Attending the event were her daughter, Laura, and Laura's husband, Mike, her grandchildren, and two great grandchildren. Laura is well known to Bronxvillians as Laura Strichter Bryson, a real estate broker in the Bronxville office of Houlihan Lawrence Real Estate, Inc.
Mildred Adams McLearn was born in 1912 in Louisville, Kentucky. She attended Vassar College and Case Western Reserve University and married Frank C. McLearn after college. She found Bronxville by hopping on the Harlem line train and watching out the window—the first nice community she saw. Eventually the family moved to Prescott Avenue, where Mildred still lives today. She wrote the "Brain Game," a weekly column for the Hearst Corporation, and worked briefly as a broker for Francis I. Dupont. She became involved in politics and was the Westchester County co-chairman for Senator Robert Taft’s presidential campaign in 1952. An article of hers on voluntary taxation was published in the National Review in 1958, and she wrote the book The Voluntary State.

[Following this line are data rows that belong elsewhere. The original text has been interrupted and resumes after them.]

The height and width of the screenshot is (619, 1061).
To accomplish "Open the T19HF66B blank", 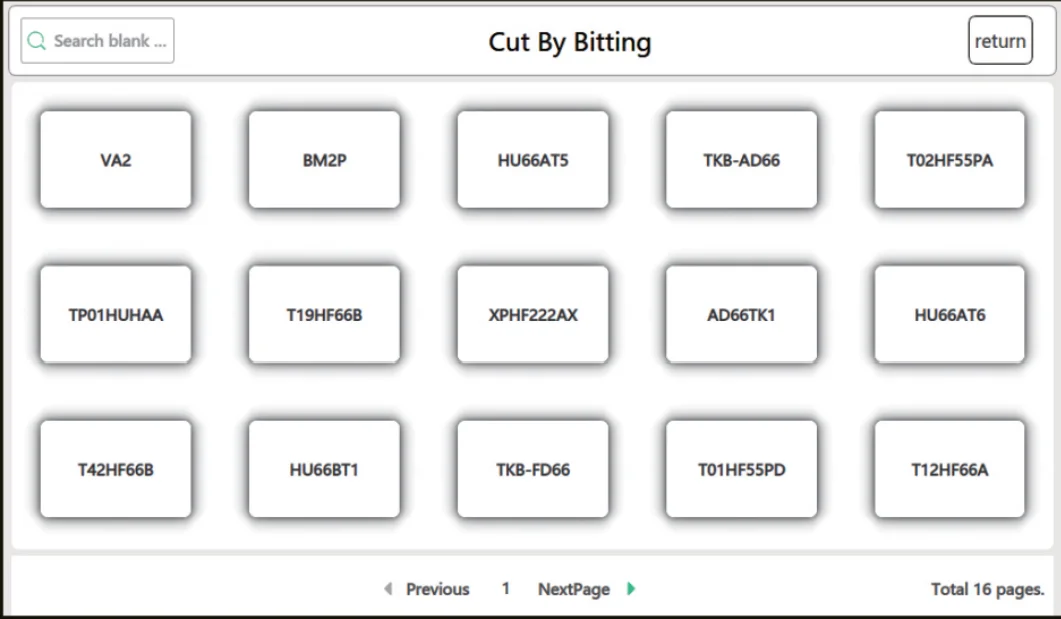I will tap(324, 315).
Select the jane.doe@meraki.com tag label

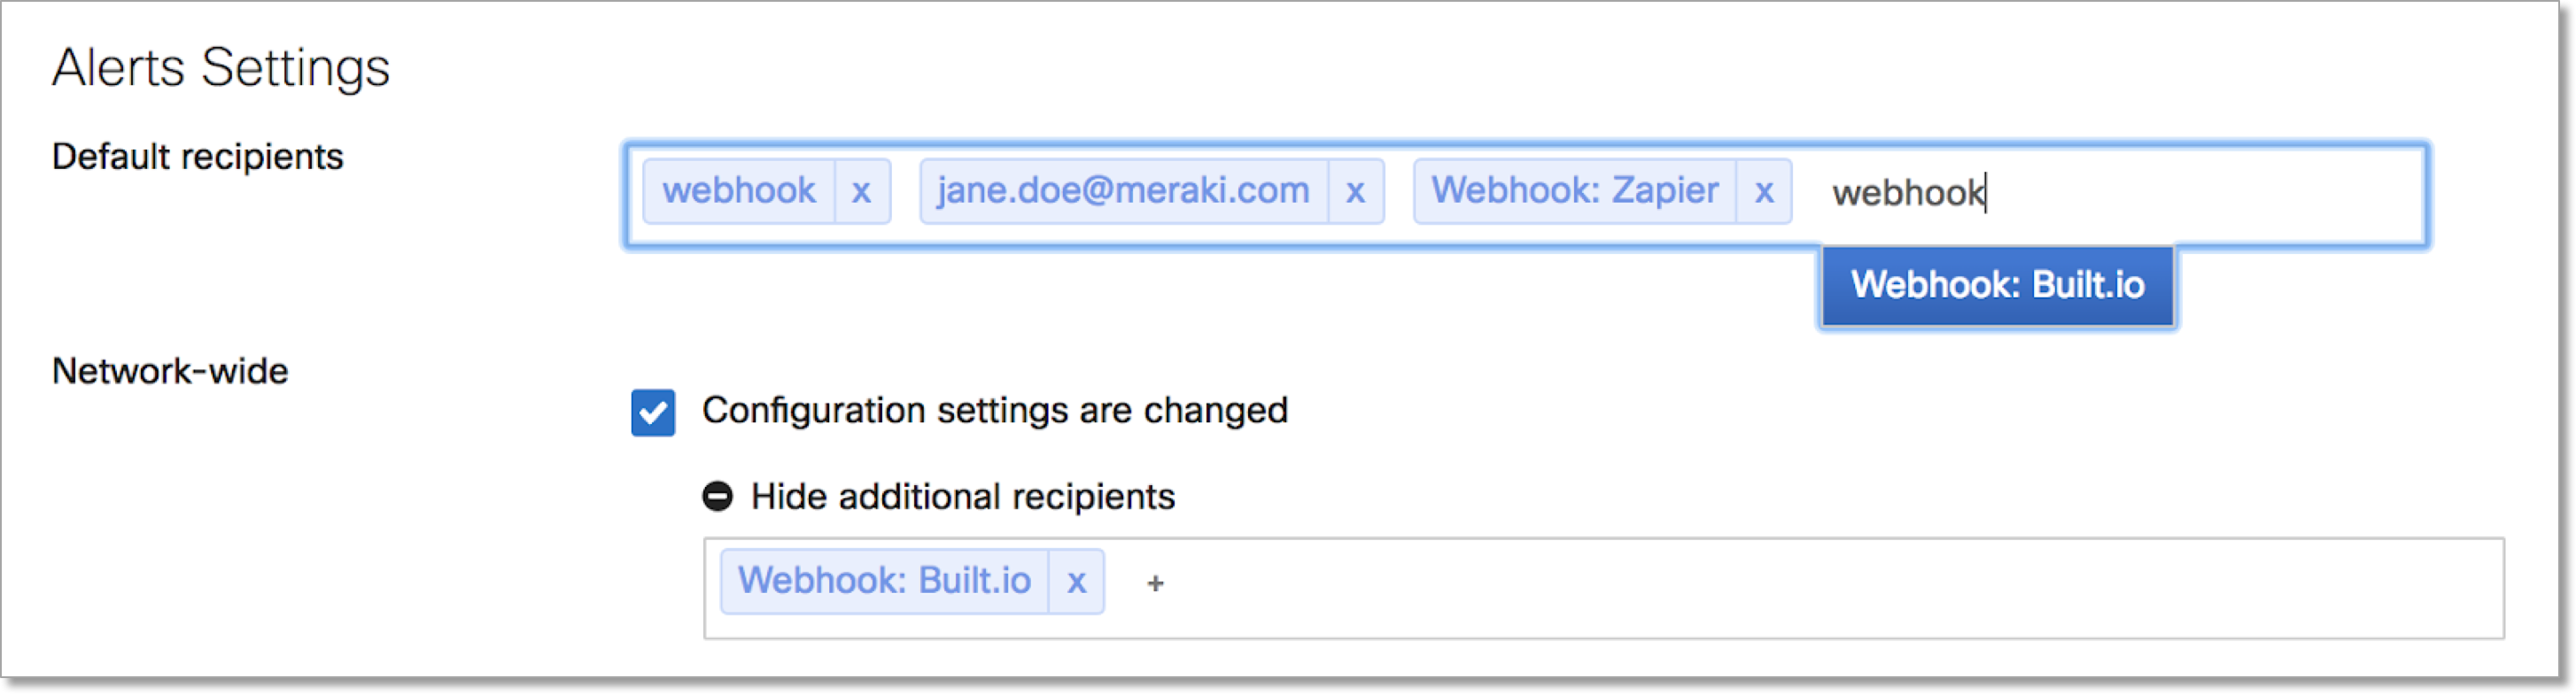tap(1124, 191)
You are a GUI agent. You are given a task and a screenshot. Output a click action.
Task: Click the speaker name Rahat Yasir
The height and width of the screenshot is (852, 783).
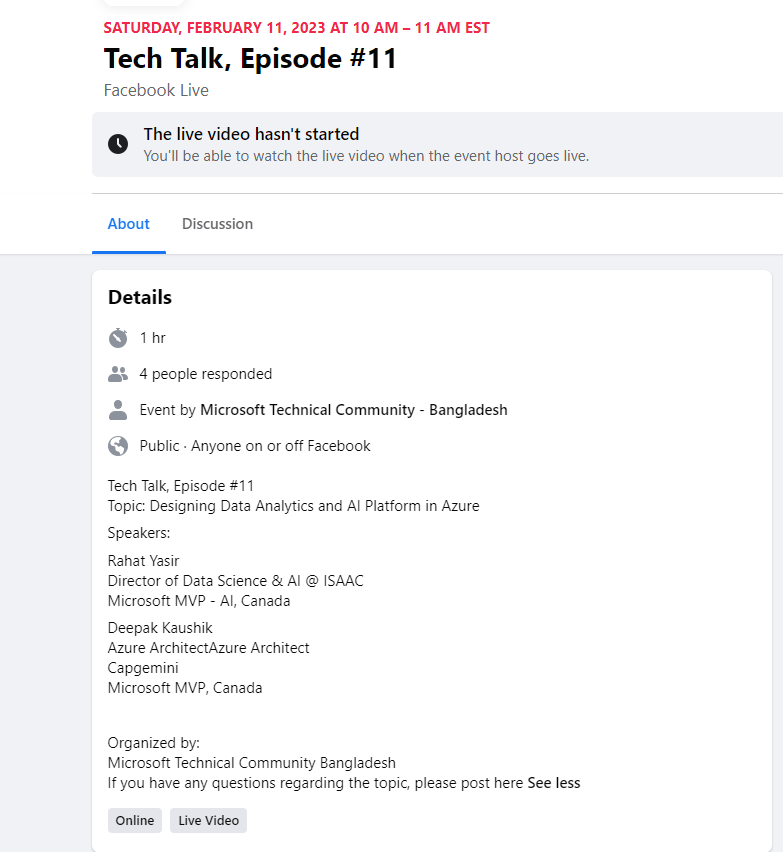coord(143,561)
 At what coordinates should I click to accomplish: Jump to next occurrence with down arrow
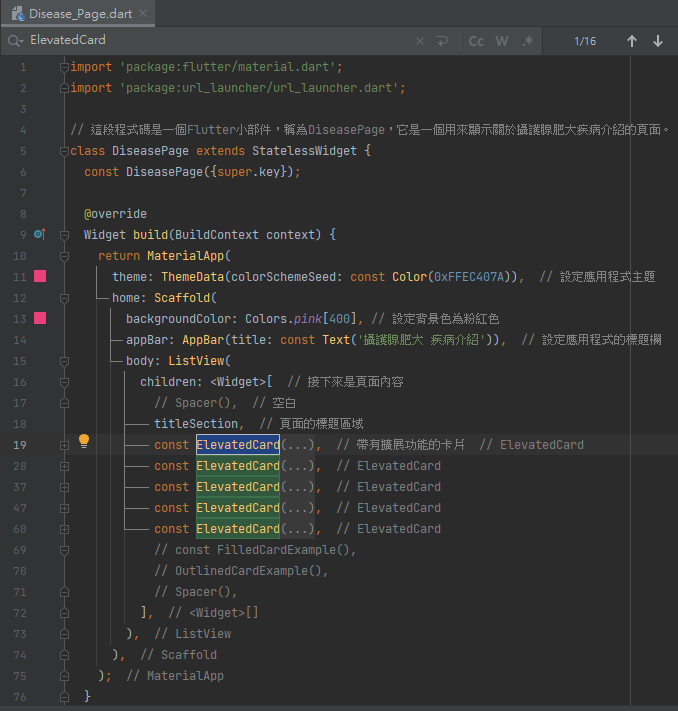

The Bronxville Women’s Club, founded in 1925, is one of the jewels in the diadem of Bronxville and Westchester County. Funds raised from the annual Women of the Year cocktail party help provide improvements to the clubhouse. This year, President Mary Westmoreland announced that the funds raised from this year's event would go toward improvements to the ceiling in the grand ballroom.
Pictured here: Honoree Mildred Adams McLearn receiving a Bronxville pillow from Mayor Mary Marvin.